### Excerpted text
········

The happier the person, the more productive they are at work. That’s why YOLO startups have good odds of success.
Previously, European startups used to get funding from their own region, while US investors were focused on their country. But since then, the US market has become increasingly competitive and saturated. Compared to 7–10 years ago, it’s much harder now to launch a successful American business with minimal investments.
That’s why American investors actively provide financial support to European entrepreneurs. The innovation market in Europe is not as crowded, with less competition and challenges. Typically, capitalists from the US take part in later funding rounds while the earliest rounds remain dominated by local investors.
The VC model emphasizes rapid, transformational growth and scalability. That’s why it can efficiently tackle the challenges our society needs to face. Traditionally, businessmen factored in three aspects when predicting the future of their industries.
- Current societal trends
- Known technology challenges
- Examples of existing inefficiencies or bottlenecks
This data would serve as the foundation of innovation.
The world is becoming increasingly more dynamic. Human behavior is often driven by misunderstanding or fear. A political agenda or ignorance might trigger resistance to change. The VC mentality can cope with these challenges better than any other.
Examples of startups: Admitad Projects
Factors to focus on when investing in startups
Regardless of the industry and the startup you want to invest in, you should analyze the four parameters of each potential asset:
- Size of the market
While investors own a certain part of the startup’s shares, it’s the team members who determine its development strategy and carry out the everyday work. A perfect team consists of technical and business-oriented co-founders that are trying to fix a pain point they used to have themselves. These professionals should complement each other and have experience in the industry.

········

### Data excerpts
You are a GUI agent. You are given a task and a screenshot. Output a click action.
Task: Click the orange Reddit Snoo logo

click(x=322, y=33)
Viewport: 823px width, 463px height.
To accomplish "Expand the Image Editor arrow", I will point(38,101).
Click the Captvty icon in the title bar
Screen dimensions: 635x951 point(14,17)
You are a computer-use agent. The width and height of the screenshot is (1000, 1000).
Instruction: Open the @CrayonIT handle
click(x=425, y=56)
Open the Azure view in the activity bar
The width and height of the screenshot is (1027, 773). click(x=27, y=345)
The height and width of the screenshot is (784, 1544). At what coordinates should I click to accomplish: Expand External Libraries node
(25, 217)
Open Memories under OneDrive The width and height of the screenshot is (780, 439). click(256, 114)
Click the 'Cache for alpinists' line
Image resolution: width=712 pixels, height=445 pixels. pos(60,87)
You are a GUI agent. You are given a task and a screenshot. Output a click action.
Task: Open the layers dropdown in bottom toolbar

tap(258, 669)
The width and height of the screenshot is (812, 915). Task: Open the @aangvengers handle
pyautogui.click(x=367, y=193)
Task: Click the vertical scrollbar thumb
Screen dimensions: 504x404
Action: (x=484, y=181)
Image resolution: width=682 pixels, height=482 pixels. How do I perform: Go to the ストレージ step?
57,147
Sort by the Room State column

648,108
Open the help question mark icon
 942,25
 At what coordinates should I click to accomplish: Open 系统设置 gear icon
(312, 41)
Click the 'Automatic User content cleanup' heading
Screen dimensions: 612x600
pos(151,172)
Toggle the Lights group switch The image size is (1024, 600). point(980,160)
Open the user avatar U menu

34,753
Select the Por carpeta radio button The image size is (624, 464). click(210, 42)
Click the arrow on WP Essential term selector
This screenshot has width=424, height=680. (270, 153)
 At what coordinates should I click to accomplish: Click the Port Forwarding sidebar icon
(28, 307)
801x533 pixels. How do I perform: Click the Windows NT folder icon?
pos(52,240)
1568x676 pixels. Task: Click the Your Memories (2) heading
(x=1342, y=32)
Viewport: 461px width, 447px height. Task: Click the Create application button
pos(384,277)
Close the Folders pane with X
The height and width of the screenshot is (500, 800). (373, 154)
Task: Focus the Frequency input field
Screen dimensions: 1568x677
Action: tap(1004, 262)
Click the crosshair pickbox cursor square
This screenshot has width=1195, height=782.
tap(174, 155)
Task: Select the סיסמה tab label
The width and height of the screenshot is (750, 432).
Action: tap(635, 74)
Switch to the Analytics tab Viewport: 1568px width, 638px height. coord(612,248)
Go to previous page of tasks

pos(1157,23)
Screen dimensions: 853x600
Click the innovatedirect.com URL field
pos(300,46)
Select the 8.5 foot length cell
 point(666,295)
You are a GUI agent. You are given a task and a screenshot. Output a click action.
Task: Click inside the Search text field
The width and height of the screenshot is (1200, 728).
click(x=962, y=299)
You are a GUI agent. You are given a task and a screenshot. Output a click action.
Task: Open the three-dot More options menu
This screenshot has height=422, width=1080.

········

Continue the text on venture investing in startups from the point where it stops.

The startup team should provide their potential investors with essential metrics of the product. Most likely, you’ll be assessing an MVP, not the final version of the product. Without metrics, you’ll need to rely either on your gut feeling or your previous experience.
To be able to get a large return on your investment, you need to make sure the startup you invest in will be able to get a considerable market share. The founders need to show you the results of their marketing research to prove the demand for their product can be big enough.
The valuation reveals how attractive the business might seem to investors. Investors strive to fund companies with low valuations to be able to buy a large share of the startup at an affordable price. Founders, by contrast, want their businesses to have a high valuation to preserve more control over them. But if the initial valuation of a startup is high, the founders will need to work hard to justify even higher valuations in future rounds of financing.
It would be wise to invest in startups coming from the industry that you understand well. This way, it’s easier for you to assess the potential of the company you’re planning to support.
Hopefully, now you have a better understanding of which companies to invest in in 2022. You might want to start investing in companies that promote net-zero emissions, the YOLO economy, and globalization in reverse. You can focus on such industries as venture investments, cryptocurrencies, metaverses, and telemedicine. But no matter the industry, always pay attention to a startup’s team, valuation, product, and the market share that it can occupy.